The human imagination has always striven to explore and explain the unknown. The earliest attempts to explain the world around us generated a rich seam of traditional knowledge, often with the supernatural invoked where the limits of human experience were exceeded. As modern western science was developing and being formalised through the eighteenth and nineteenth centuries, it called for a new way to explore its limits and imagine ways to exceed them. The subset of modern fiction that probes this horizon, particularly by extrapolation from our current understanding, is known as speculative or science fiction (SF).
Science fiction is a vast genre, encompassing books, comics, film, television and radio programmes, as well as performance media and imagery, all of which can be (and is!) studied from literary, thematic, philosophical, dramatic or sociological viewpoints. For most people though, the words science fiction suggest pure entertainment, adventures in space and time and sweeping vistas of the universe around us. From childhood, we see examples of space operas on television and many blockbuster films use science fiction either for its creative freedom, or as a vehicle to deliver spectacle in support of their plots. There is, of course, nothing wrong with this! Science fiction is primarily a genre we engage with because we enjoy the stories and characters, and for many, suspension of disbelief requires that the science fiction world and its rules is accepted uncritically.

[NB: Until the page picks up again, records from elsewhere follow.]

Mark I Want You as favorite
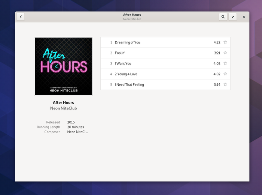 pos(225,63)
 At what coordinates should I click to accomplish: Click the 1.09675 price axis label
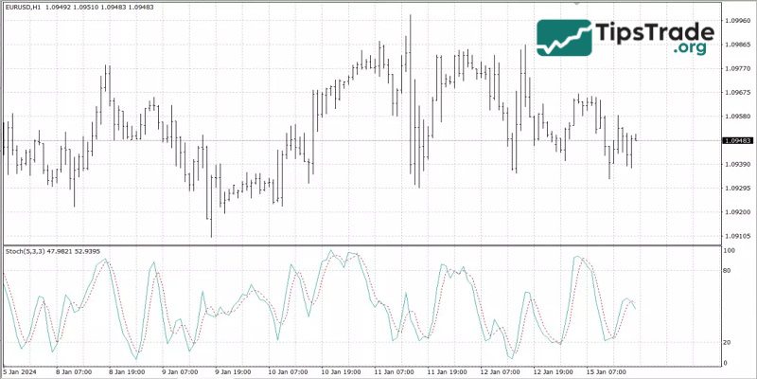point(736,93)
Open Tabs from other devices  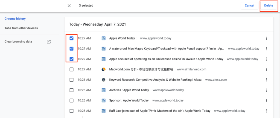[21, 28]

Nonetheless, for some researchers (and many fans!) there is an urge to explore further, to look at the underlying science and to rationalise the technologies and scenarios which have been created. This interest is witnessed by dozens of “Science of…” books, written for a general audience and for source material as varied as Star Trek, Star Wars, Doctor Who, Middle Earth, X-Files, Superheroes, Harry Potter, Interstellar and Game of Thrones. These books are themselves outnumbered by magazine articles, technical manuals, spin off media and fan-generated internet resources which explore the same topics, often from an "in-universe" perspective in which aspects of science in the real world are reported as historical or background information for characters in the extrapolated science fiction universe. There is also an active area of academic research which explores not just the science in SF but also the relationship between science and SF.
(Image: examples of "Science of..." books on science fiction and fantasy topics. Below: examples of fictional "technical manuals")
As a research astrophysicist, and a science fiction fan, I find myself fascinated by this relationship. In particular, I’m intrigued by two aspects of it: the ways in which science fiction may act as a tool for science communication, and the possibility that SF may serve as a historical record of the public understanding of science. Of course, neither of these areas is without its problems.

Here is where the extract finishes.